The Phil has had a long association with the music of Frank Zappa, going back to 1970 when Zubin Mehta was music director and Ernest Fleischmann had started his program of bringing contemporary music into the Phil’s repertoire and helping the Phil’s audience listen to the new. (Ernest and others had to cultivate the ground for many years before the current audience was built up; you in New York should not get too impatient.) As the program for last night states, that 1970 concert was “locally notorious”. Here are Zappa’s comments. Some uncredited and undated but contemporary comments are here if you scroll down to the heading “Hit It, Zubin”, and here is a funny article from a 1971 Playboy concerning the first Zappa concert. (Confession: Phil concerts have been my only exposure to the music of Frank Zappa.)
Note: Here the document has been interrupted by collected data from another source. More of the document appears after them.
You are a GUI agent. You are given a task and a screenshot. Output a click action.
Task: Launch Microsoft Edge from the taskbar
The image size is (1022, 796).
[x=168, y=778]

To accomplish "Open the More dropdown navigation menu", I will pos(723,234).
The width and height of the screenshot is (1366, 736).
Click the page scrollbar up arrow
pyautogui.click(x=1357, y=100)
The concert opened with Fog Tropes (1981) by Ingram Marshall, an accessible work for six brass and taped sounds of fog horns and San Francisco in fog. Then Kronos Quartet with the astounding voice of David Barron performed Ben Johnston‘s 1998 transcription of Harry Partch‘s 1943 U.S. Highball, originally written for adapted guitar, kithara and chromelodeon. Johnston worked hard enough to support Partch and his work, especially at the U of Illinois, that I trust his instincts in agreeing to make this work more performable by replacing the original instruments. This was a delightful performance, and David Barron’s unique pitch control and his acting skills made him a great narrator.
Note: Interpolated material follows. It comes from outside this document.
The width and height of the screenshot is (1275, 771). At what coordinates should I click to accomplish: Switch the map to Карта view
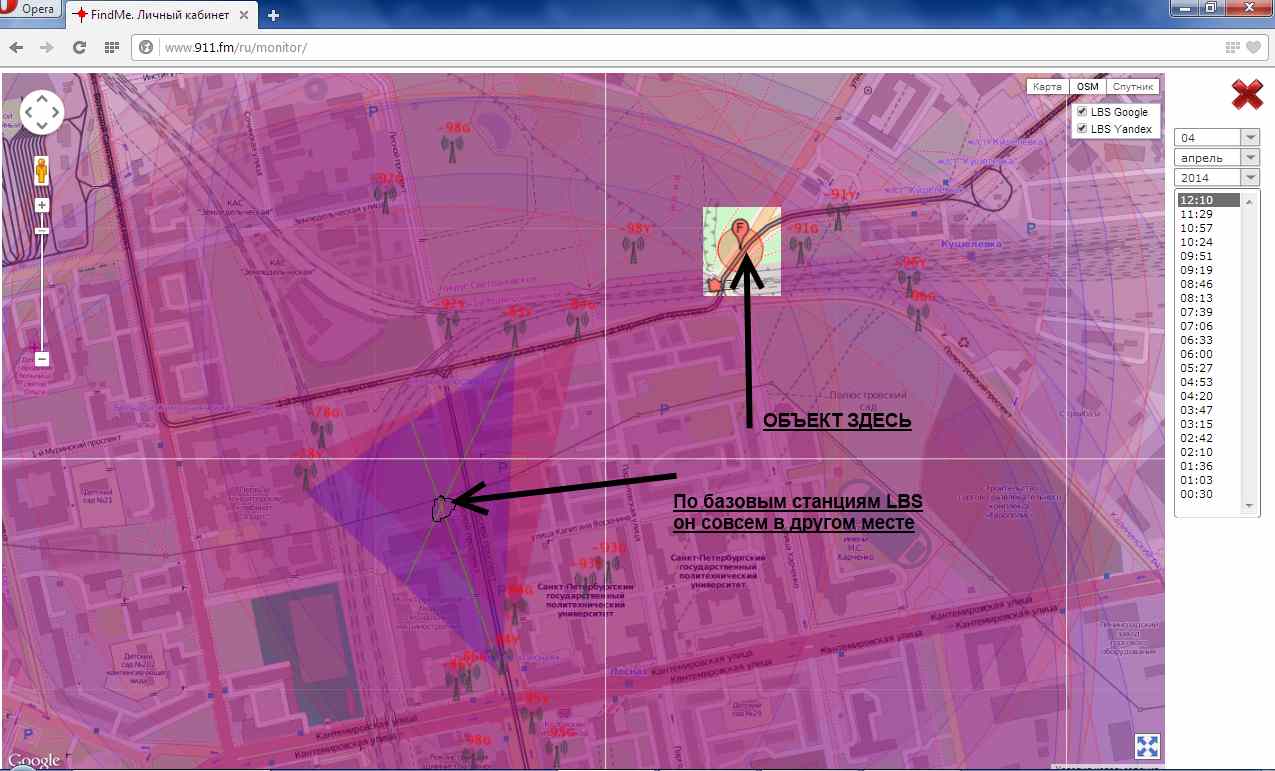[1047, 87]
Sunday the Festival gave us two concerts. In the afternoon, the Phil and Gustavo Dudamel showed us that the powers had recorded the wrong concert when they taped the inaugural concert and John AdamsCity Noir symphony. That first night gave us a good performance; Sunday (the fourth performance of the work) gave us an exciting performance of the absolutely best orchestral work yet written by John Adams. On Sunday, the “big band” and jazz elements had swing while still retaining drive. The work built into a great evening. The concert began with Dudamel conducting Esa-Pekka Salonen‘s pivotal L.A. Variations (1996). And then the strings, trombones, harps, and percussion (re-tuned as appropriate) with Marino Formenti on the piano in Lou Harrison‘s Piano Concerto (1983-1985). Darn! There should have been a recording of this performance. The second movement, “Stampede”, was thrilling in its breath-taking drive; we relished the change into the almost ethereal slow movement. The whole performance was great, for a work that should have a larger audience. We think of those Sunday afternoons after a concert when we saw Harrison at Betty Freeman’s musicales; these were the first performances by the Phil of this concerto.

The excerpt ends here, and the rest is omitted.